On the way home, my flight from Gatwick was overbooked and I was informed that, as I was traveling alone, I would have to be upgraded to first class. I allowed as I could accommodate the adjustment. I had never before experienced such indulgent pampering. I must say that the extra room in the seating and the food service with linen table cloth and china and decent food is extraordinarily nice. But I found the seats unexpectedly uncomfortable, one of the chief difficulties that of being in a perpetually semi-reclined condition so that even in the 'upright' position one is inclined uncomfortably backwards, especially uncomfortable while eating.
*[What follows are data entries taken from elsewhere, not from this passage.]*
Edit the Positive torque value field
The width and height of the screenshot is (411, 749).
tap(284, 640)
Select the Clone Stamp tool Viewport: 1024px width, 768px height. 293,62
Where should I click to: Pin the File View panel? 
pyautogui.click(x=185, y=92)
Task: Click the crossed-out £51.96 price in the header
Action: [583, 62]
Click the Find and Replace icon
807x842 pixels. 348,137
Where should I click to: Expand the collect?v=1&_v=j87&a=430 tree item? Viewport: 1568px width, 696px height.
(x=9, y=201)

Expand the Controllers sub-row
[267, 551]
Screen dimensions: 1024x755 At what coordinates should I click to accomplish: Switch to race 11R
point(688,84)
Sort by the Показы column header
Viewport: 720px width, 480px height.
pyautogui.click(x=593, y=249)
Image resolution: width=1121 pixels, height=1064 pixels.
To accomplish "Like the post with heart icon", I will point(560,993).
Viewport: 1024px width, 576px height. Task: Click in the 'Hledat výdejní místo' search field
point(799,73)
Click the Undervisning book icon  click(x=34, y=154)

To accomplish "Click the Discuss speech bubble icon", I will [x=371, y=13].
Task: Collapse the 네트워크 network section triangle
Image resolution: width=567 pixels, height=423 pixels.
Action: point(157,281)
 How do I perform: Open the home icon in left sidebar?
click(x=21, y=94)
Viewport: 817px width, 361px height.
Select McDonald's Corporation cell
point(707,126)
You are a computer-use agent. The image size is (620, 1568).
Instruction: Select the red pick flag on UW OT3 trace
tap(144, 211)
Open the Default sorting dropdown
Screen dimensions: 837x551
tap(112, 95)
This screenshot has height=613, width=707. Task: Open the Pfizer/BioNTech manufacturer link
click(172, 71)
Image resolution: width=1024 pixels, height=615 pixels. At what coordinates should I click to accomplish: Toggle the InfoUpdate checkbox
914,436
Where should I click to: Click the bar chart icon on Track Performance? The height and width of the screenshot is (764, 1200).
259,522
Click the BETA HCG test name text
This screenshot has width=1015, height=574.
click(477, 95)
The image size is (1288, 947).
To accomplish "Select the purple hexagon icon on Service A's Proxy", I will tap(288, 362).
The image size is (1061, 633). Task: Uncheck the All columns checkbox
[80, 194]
As a poor academic, I doubt I shall ever find it conscionable to fork over the kind of money needed to garner first-class accommodations ordinarily, but I must say that the experience did expand my educational horizons and was a nice conclusion, all things considered, to an altogether pleasant trip.
But best of all was stepping out of the shower the morning after my late return to find my 17-month old daughter standing at the door, having pushed it open, smiling brightly, with a helium-filled Chuck E. Cheese balloon in her hand and my wife giggling down the hall behind her. It's great to be home.